Given instruction 1
From the Chesapeake Bay nitrogen text, reproduce word for word the part that opens with the words containing "Current nitrogen management" and closes with "Chesapeake Bay Watershed.".
Given instruction 2
According to the Chesapeake Bay nitrogen text, what share of the Bay's total nitrogen load comes from agricultural nitrogen pollution?

Source document

Practical Implications for Watershed Management: Focus on supply chain modeling and future scenario planning
Farm field with cattle grazing and farm buildings in the background. Credit: Nicholas A. Tonelli, CC BY 2.0
Team lead: Caitlin Grady
Students: Paniz Mohammadpour (Penn State), Ji Qi (George Washington University), Tarun Kaminari (George Washington University).
Collaborators: Scenario team, including Michael Gomez, Jason Kaye, Lisa Wagner, Cibin Raj, and David Abler
What Is the Issue?
Despite decades of nutrient management efforts in the Chesapeake Bay Watershed, nitrogen pollution from agriculture remains a persistent challenge, contributing over 40% of the Bay's total nitrogen load. While existing models help simulate nitrogen loads, they have limited insight into how trade and supply chain interactions impact environmental outcomes. When food moves between regions through trade networks, it can hide environmental impacts from consumers and decision-makers. Additionally, as agricultural production is expected to increase to meet growing food demand, understanding how future scenarios might affect nitrogen pollution becomes critical for meeting environmental targets like the Total Maximum Daily Load (TMDL) reduction goals.
Current nitrogen management approaches focus primarily on field-scale practices, but lack comprehensive tools to track nitrogen as it flows through the entire food production chain, from crop production through processing, trade, and consumption. This gap makes it difficult to identify where the biggest opportunities exist for reducing nitrogen losses and how trade patterns might be leveraged to improve overall watershed outcomes.
What Did We Find and Why Does It Matter?
Our research developed two complementary approaches that provide new insights into nitrogen management opportunities in the Chesapeake Bay Watershed.

Dataset extract

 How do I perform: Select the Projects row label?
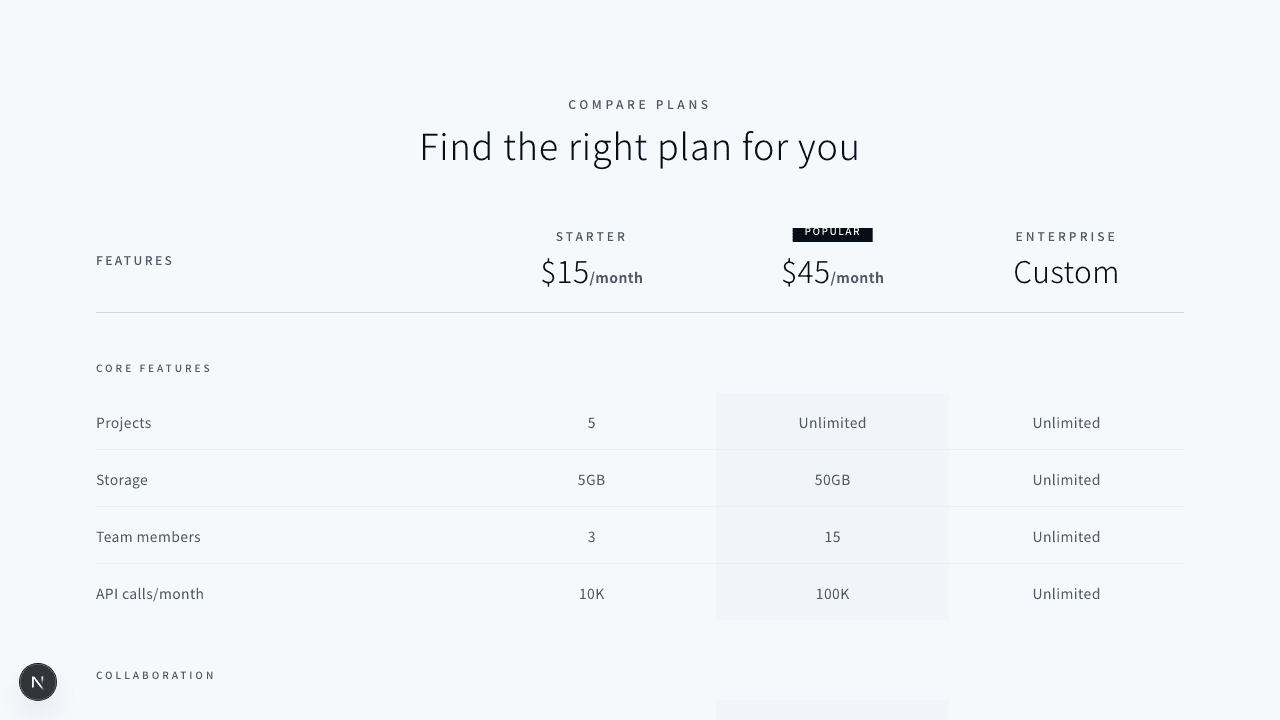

==

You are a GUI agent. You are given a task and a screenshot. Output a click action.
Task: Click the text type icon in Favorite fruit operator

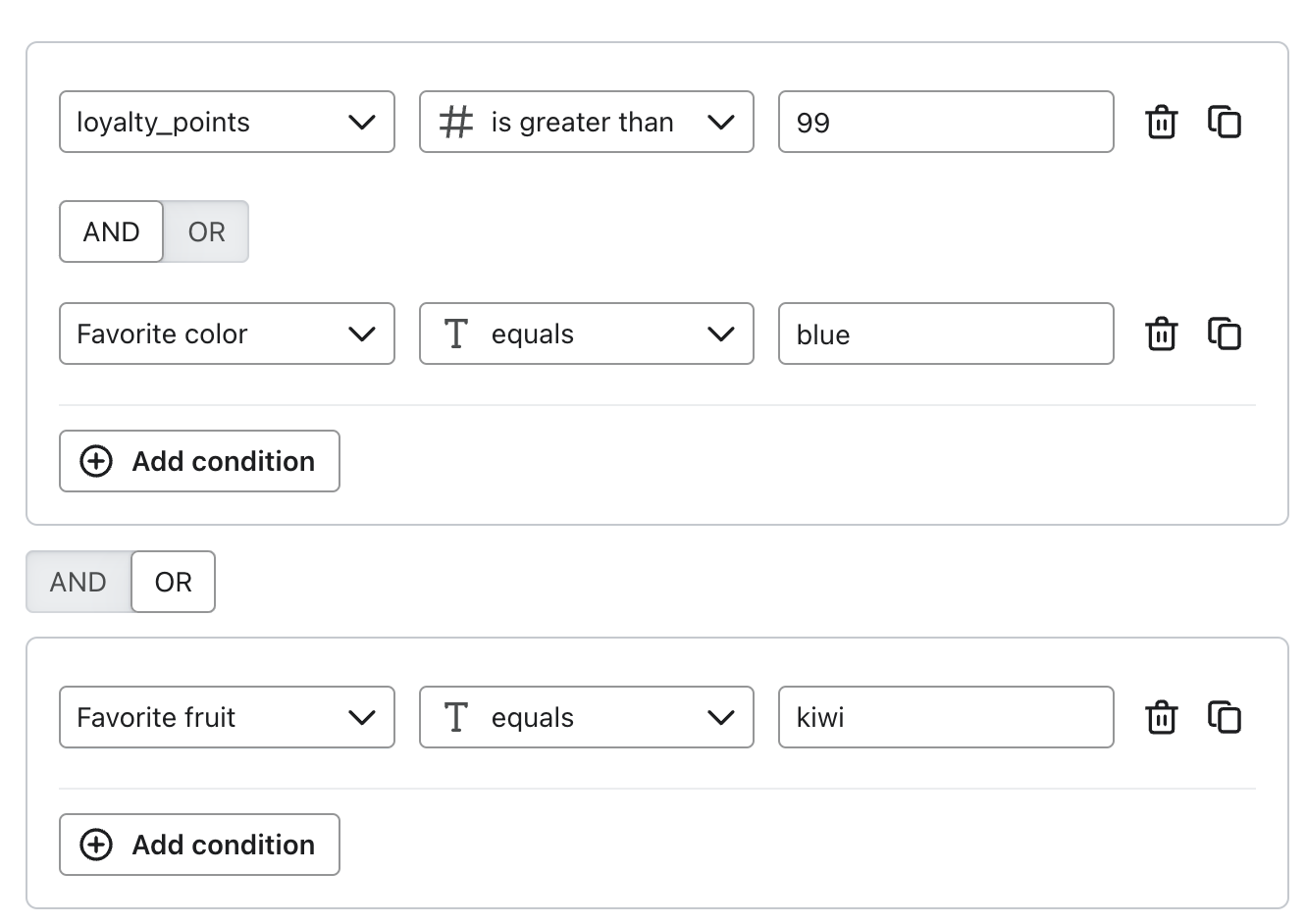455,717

Task output 1
Current nitrogen management approaches focus primarily on field-scale practices, but lack comprehensive tools to track nitrogen as it flows through the entire food production chain, from crop production through processing, trade, and consumption. This gap makes it difficult to identify where the biggest opportunities exist for reducing nitrogen losses and how trade patterns might be leveraged to improve overall watershed outcomes.
What Did We Find and Why Does It Matter?
Our research developed two complementary approaches that provide new insights into nitrogen management opportunities in the Chesapeake Bay Watershed.

Task output 2
Over 40%.